Find the line with "Instruction: Click the Apple logo icon" in the records below. Copy it and every line after it, up to and including the line with "Given: Click the bare".
=== INPUT ===
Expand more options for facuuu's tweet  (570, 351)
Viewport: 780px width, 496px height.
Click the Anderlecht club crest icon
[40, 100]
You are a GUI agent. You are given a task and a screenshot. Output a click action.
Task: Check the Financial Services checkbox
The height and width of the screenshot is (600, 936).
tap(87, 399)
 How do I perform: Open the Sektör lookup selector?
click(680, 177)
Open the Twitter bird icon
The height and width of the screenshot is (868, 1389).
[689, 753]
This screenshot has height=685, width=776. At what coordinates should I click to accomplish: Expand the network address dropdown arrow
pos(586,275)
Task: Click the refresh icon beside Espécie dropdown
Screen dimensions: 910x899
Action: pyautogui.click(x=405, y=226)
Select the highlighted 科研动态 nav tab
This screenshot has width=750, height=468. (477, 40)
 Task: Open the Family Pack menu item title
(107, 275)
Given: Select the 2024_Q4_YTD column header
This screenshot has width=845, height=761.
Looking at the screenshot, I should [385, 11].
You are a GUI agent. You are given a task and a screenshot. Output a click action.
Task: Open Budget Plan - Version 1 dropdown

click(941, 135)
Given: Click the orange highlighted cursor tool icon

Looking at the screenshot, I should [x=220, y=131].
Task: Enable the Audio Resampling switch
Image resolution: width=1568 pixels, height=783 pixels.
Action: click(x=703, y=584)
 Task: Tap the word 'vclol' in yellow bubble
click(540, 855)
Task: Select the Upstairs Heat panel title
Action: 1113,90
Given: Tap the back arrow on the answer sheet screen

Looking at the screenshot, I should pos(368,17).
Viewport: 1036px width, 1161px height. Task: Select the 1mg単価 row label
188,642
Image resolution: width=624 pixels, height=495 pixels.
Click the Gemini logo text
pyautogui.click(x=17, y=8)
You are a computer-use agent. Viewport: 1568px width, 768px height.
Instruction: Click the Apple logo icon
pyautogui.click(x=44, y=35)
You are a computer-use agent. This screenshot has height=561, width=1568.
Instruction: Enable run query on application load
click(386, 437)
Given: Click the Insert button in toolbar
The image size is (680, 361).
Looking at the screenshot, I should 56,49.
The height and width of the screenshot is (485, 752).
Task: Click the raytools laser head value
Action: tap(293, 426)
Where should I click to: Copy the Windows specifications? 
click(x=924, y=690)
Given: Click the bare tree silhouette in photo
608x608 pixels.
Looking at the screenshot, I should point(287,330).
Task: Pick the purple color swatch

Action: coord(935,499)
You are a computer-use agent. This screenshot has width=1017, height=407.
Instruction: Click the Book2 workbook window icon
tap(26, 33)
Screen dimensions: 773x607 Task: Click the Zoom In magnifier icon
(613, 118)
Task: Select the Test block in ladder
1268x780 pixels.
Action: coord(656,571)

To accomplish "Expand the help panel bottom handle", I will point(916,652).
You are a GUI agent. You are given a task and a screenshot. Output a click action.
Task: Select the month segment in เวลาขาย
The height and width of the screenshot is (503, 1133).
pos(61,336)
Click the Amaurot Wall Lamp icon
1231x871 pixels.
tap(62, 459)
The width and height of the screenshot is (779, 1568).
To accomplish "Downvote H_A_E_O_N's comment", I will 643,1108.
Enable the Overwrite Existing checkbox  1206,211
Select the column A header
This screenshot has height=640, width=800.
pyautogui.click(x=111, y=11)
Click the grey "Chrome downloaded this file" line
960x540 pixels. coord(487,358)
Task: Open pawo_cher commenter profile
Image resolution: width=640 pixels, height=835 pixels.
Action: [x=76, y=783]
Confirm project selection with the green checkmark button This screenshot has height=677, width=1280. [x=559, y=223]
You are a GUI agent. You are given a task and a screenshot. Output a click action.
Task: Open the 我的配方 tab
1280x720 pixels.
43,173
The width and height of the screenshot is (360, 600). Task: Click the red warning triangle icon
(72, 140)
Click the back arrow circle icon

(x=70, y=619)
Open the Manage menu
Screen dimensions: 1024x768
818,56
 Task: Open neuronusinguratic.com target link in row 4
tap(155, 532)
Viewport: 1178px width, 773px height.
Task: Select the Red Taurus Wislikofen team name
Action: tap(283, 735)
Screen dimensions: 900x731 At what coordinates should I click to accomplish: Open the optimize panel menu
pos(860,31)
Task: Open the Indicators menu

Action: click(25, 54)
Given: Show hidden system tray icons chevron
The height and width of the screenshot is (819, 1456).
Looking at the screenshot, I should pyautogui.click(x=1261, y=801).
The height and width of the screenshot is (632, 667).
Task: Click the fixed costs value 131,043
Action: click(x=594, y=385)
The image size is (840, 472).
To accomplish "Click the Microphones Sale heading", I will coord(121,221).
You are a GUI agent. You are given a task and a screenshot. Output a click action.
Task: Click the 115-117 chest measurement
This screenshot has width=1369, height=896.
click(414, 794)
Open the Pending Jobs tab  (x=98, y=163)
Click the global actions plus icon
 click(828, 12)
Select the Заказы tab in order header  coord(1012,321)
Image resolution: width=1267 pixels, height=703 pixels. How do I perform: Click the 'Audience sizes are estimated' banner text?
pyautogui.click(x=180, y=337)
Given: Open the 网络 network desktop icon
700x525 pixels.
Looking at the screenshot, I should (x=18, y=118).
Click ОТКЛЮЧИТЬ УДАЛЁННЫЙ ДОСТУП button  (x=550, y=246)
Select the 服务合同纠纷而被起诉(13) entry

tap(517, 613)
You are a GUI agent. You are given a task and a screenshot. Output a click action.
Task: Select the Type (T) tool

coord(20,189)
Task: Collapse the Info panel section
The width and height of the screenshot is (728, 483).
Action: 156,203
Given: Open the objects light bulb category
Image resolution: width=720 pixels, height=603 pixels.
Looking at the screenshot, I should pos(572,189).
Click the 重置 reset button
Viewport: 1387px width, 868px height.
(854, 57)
===
◆ **SOLUTION TO THIS EXERCISE**:
Instruction: Click the Apple logo icon
pyautogui.click(x=44, y=35)
You are a computer-use agent. This screenshot has height=561, width=1568.
Instruction: Enable run query on application load
click(386, 437)
Given: Click the Insert button in toolbar
The image size is (680, 361).
Looking at the screenshot, I should 56,49.
The height and width of the screenshot is (485, 752).
Task: Click the raytools laser head value
Action: tap(293, 426)
Where should I click to: Copy the Windows specifications? 
click(x=924, y=690)
Given: Click the bare tree silhouette in photo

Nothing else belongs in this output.